* WORK INSTRUCTIONS *
Write every entry out again with no changes, and leave the images behind.
BEGIN
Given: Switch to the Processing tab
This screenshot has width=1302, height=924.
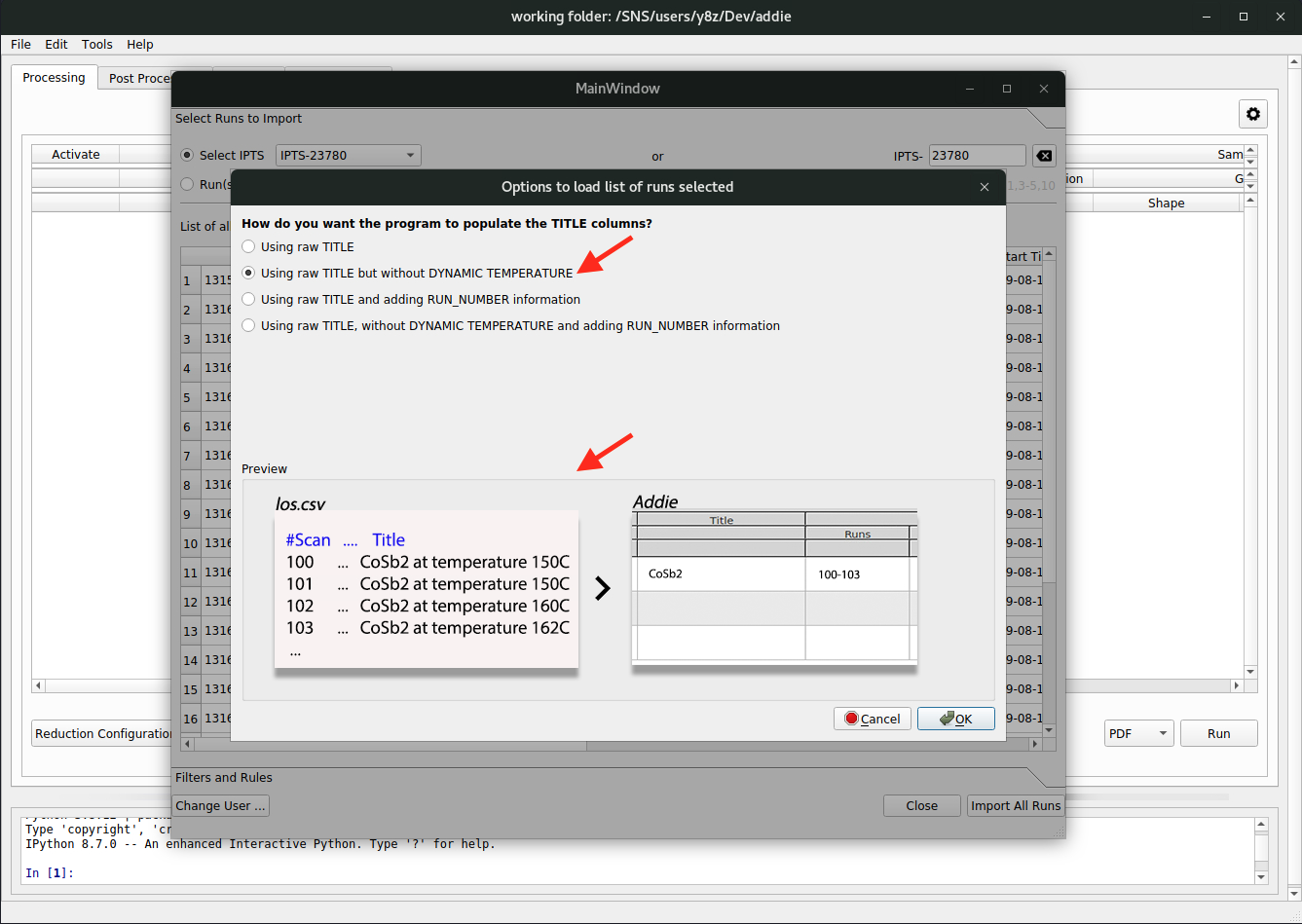Looking at the screenshot, I should (54, 78).
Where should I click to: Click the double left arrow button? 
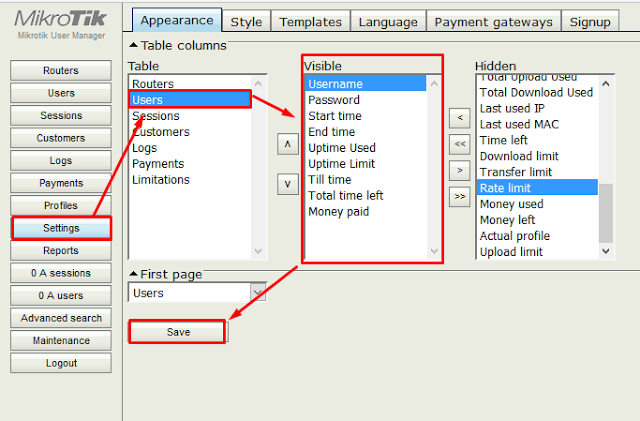pyautogui.click(x=459, y=144)
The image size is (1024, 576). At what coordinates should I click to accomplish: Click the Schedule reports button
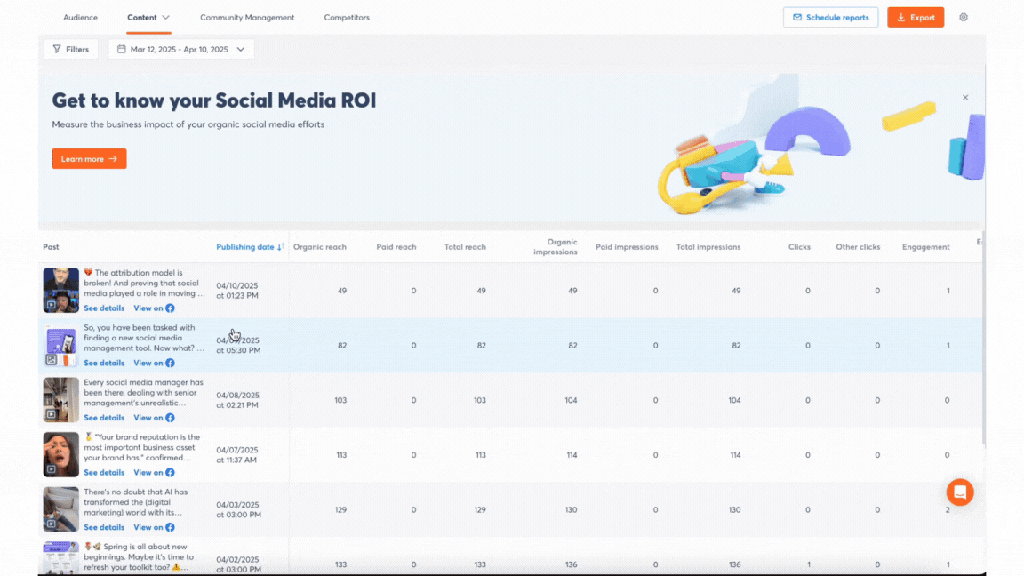click(x=830, y=17)
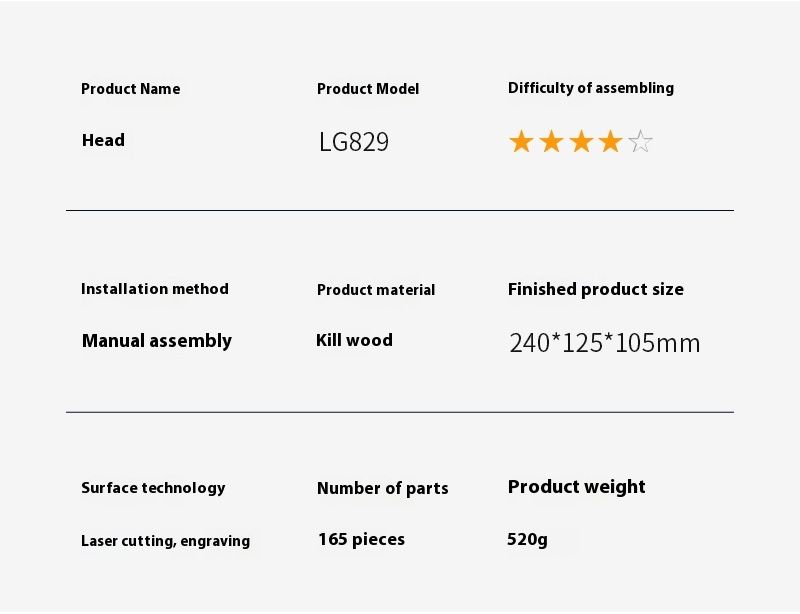The width and height of the screenshot is (800, 614).
Task: Select the "Kill wood" material value
Action: coord(354,340)
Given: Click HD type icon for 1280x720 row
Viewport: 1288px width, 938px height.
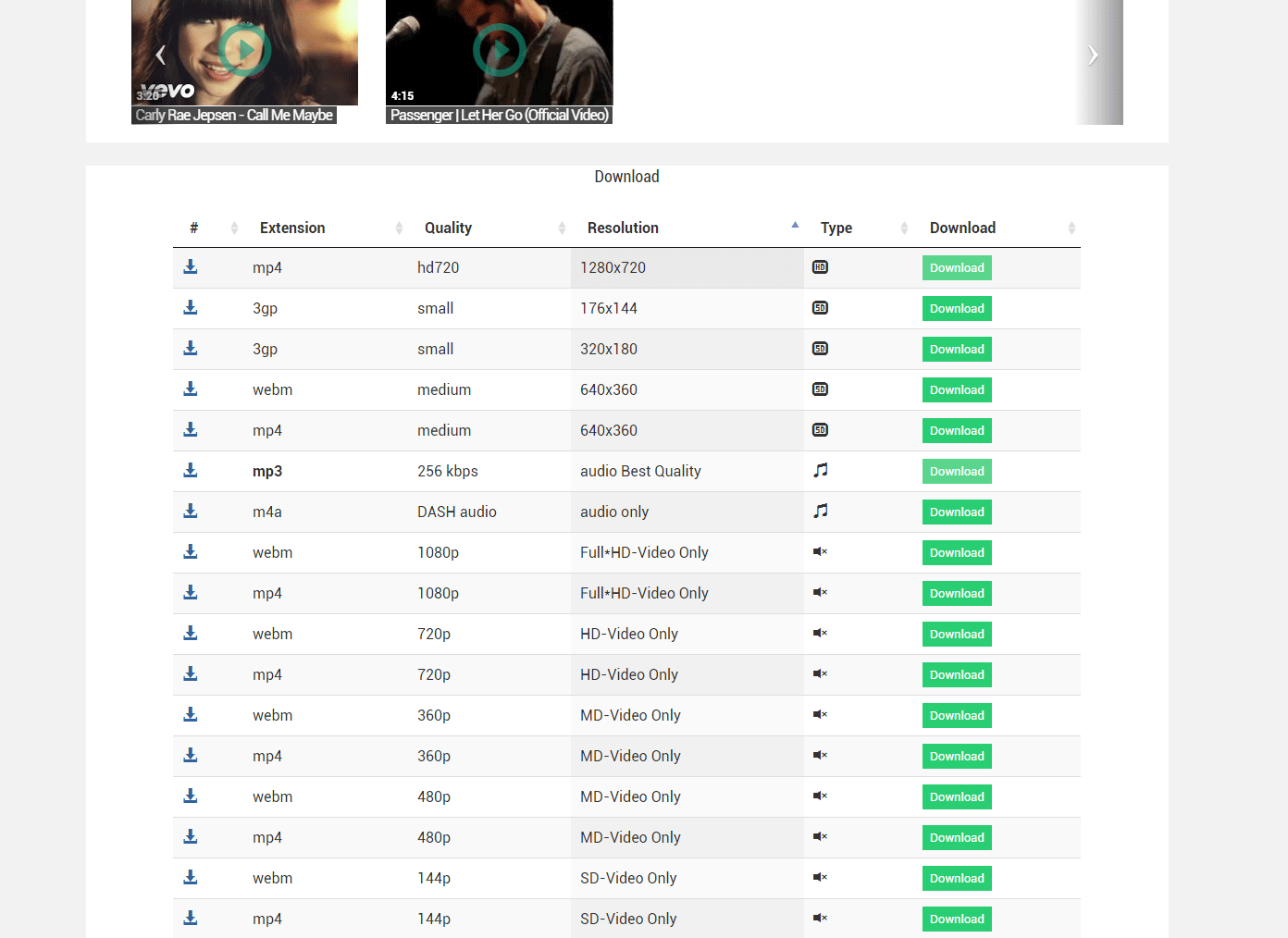Looking at the screenshot, I should (820, 267).
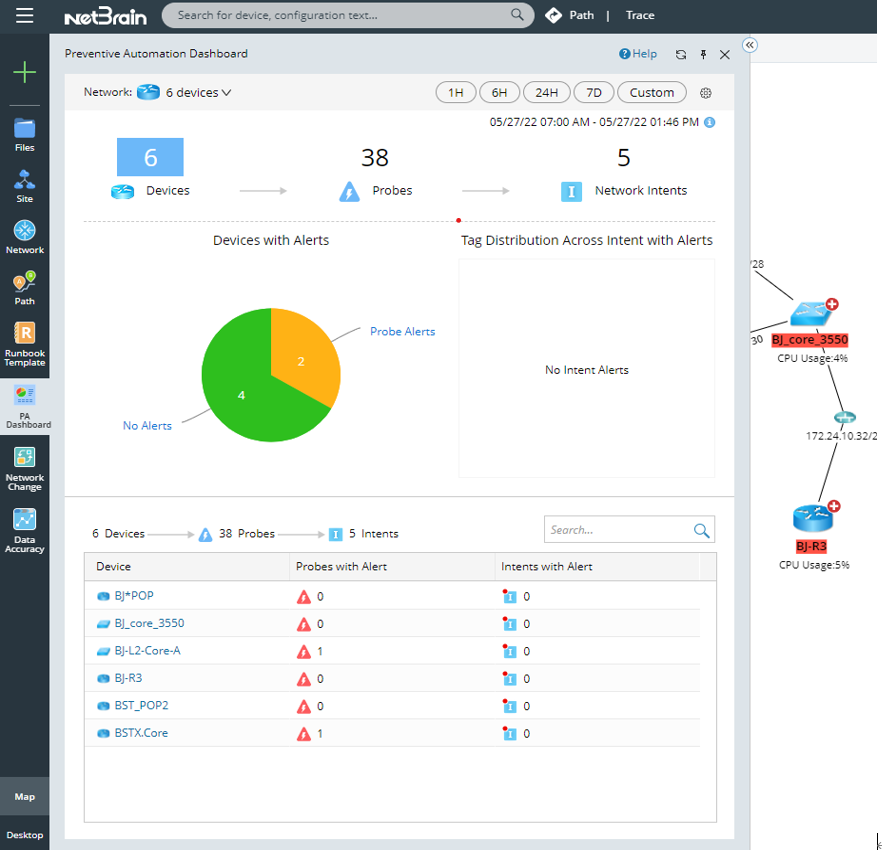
END
* RESPONSE TO THE TASK *
Given: Switch to the Processing tab
This screenshot has width=1302, height=924.
Looking at the screenshot, I should (54, 78).
Where should I click to: Click the double left arrow button? 
pyautogui.click(x=459, y=144)
The image size is (1024, 576). At what coordinates should I click to accomplish: Click the Schedule reports button
click(x=830, y=17)
The width and height of the screenshot is (800, 614).
Task: Select the "Kill wood" material value
Action: coord(354,340)
Given: Click HD type icon for 1280x720 row
Viewport: 1288px width, 938px height.
Looking at the screenshot, I should (820, 267).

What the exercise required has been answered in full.